Treinta, treinta..., la edad a la que se retiran los futbolistas, por no decir las estrellas de rock... ¡Ya soy demasiado vieja para morir joven! ¡Que alguien me ayude! ¡Los treinta me tienen! —pensó Rita a la vez que hundía su cabeza debajo de la almohada.

 

Rita nunca olvidaría el día que cumplió los treinta años. Disfrutaba de unas cortas vacaciones de verano con su hermana en Lisboa. Se despertó en la habitación del hotel y, una vez desechados sus negros augurios provocados por el bajón de la ingesta de alcohol de la noche anterior, saltó de la cama en dirección al baño. Mantuvo la mirada en sí misma en el espejo a la espera de que su otro yo le dijera algo. Se levantó la camiseta y sí, ahí estaban; ni más arriba ni más abajo, justo ahí. La noche anterior se había pintado con un rotulador de tinta indeleble unas marcas que atestiguaban que sus tetas seguían en su sitio. A continuación, estiró con los dedos un lado de la cara, luego el otro, una ceja, después la barbilla... Nada. No encontró evidencias de que los treinta hubieran provocado en su cuerpo cambios significativos.
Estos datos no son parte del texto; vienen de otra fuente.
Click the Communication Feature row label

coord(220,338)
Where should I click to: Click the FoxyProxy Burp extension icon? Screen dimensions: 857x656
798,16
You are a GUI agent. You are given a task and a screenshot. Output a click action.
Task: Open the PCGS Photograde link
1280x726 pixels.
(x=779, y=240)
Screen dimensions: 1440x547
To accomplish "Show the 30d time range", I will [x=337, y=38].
Diez años llevaba martirizándose con los artículos de las revistas femeninas, que eran cualquier cosa menos feministas: «Al cumplir los treinta, la cara bla, bla, bla...; las tetas bla, bla, bla...; la tripa bla, bla, bla...», y total, para nada. Se sentía decepcionada por no observar rasgo alguno de madurez física ni mucho menos intelectual.

 

—Cuando se cumple un decenio —decía Rita—, la vida debería ofrecerte una fiesta. Algo así como verte en el espejo con un montón de ti mismos tirando confetis, abriendo botellas de Moët & Chandon y bailando la conga al son de la música de Miguel Ríos: ¡Bien-ve-ni-dos!

 

Pero no. Volvió a mirarse por última vez en el espejo y se despidió de sí misma y de sus veintitantos.

 

Su hermana, superando también la resaca del día anterior, hizo un esfuerzo por levantarse de la cama y sacó su regalo.

 

—¡Sorpresa! —le dijo.

 

Rita se abalanzó sobre ella y le quitó el paquete. Rasgó el envoltorio con ansiedad y... ¡ahí estaba!: una camiseta rosa chillón con una frase en el pecho que decía: «He tardado treinta años en verme así de bien».

 

—¿Qué pasa? ¿No te gusta? —le preguntó su hermana con gesto de preocupación—. Me pareció muy graciosa.

 

Esta fue la primera evidencia escrita de que había cumplido los treinta y a Rita le causó tanta impresión que tardó en reaccionar.